Mucho acierto hubo al comenzar con poesía suya, desde la voz de
los poetas Miguel Barnet, presidente de la UNEAC; Nancy Morejón y
Guillermo Rodríguez Rivera, el homenaje que por el centenario del
prestigioso intelectual Ángel Augier tuvo lugar ayer en la capital a
cargo de la Fundación Nicolás Guillén, con la presencia de Abel
Prieto, miembro del Buró Político y ministro de Cultura.

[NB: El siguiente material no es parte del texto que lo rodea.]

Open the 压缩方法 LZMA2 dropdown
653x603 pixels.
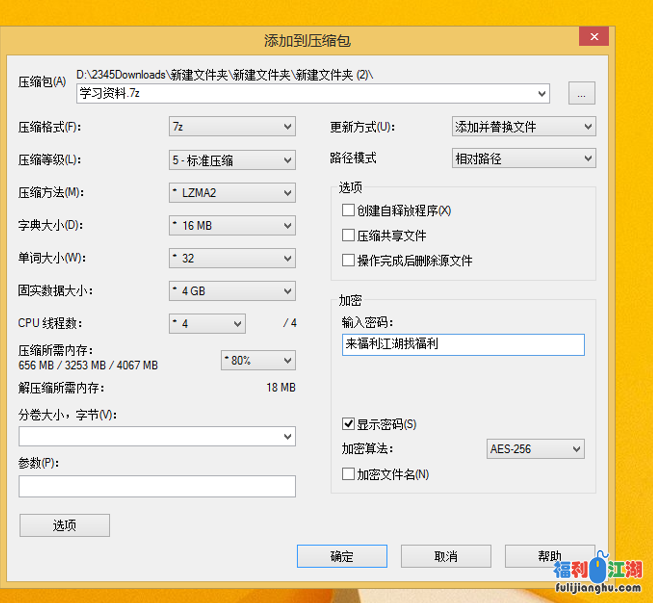(232, 193)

El rostro en el espejo, Elegía de fuego y nieve y
Borrador de un discurso en elogio de alguien, fueron los poemas
que, leídos con la conmoción y la alegría propias de quienes asisten
a la primera centuria de un amigo inextinguible, dieron paso a la
visión que de este infatigable revolucionario, fundador del Partido,
militante entrañable, investigador pertinaz, periodista completo y
poeta de versos y de acción —si se toma en cuenta la belleza de sus
nobles faenas— fue y seguirá siendo, por el valor imperecedero de su
obra, este extraordinario ser humano que honra con su vida y su
pensamiento a la cultura cubana.
Como investigador lo recordó Nuria Gregory, directora del
Instituto de Literatura y Lingüística, quien destacó el afán
laborioso de Augier aun en la ancianidad; como periodista, fundador
de Prensa Latina, fue abordado por los colegas suyos Miriam
Rodríguez Betancourt, Ricardo Hernández Otero y Gabriel Molina,
quien desde la anécdota oportuna trajo de vuelta muchas de sus
virtudes profesionales como excelente reportero, editorialista,
editor, ensayista, comentarista y cronista.

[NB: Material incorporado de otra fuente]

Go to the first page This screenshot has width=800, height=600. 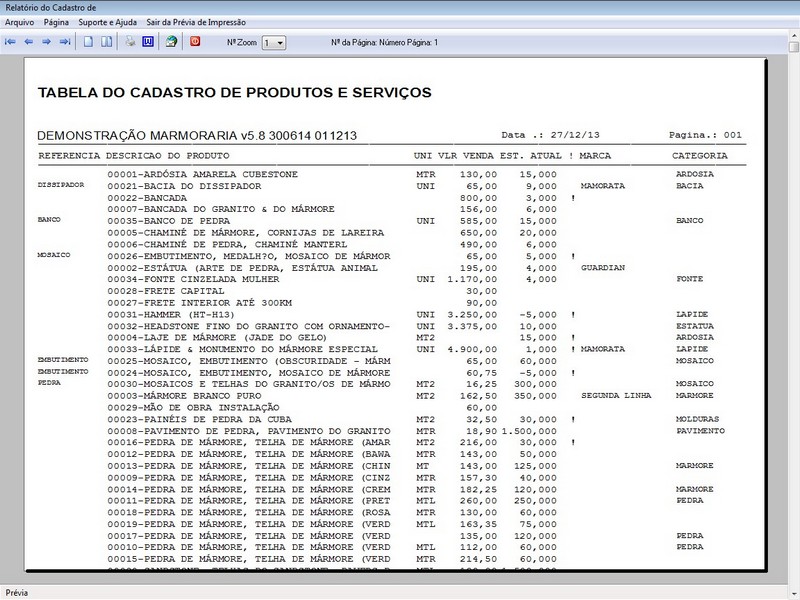(x=10, y=42)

La obra lírica del poeta cubano que más ha vivido —pues su
existencia "física" se prolongó hasta los 99 años de edad— fue
valorada por los especialistas Virgilio López Lemus, Yanelis Velazco
y Jesús David Curbelo. Hubo espacio, además, para presentar Ángel
Augier, cartas de viaje, título que con el sello de Letras
Cubanas recoge la correspondencia sostenida con su esposa, Corina
Calderón Nájera, entre 1952 y 1955, cuando debido a una misión de
trabajo e instrucción, se ausentó del país.
Luis Carbonell, gloria de la cultura cubana, sumó su voz al
homenaje que le profesaron familiares y amigos a este intelectual,
biógrafo imprescindible de Nicolás Guillén, y eternamente vivo en el
recuerdo; poeta cuya obra multifacética y ejemplar deberá ser
estudiada por las nuevas generaciones.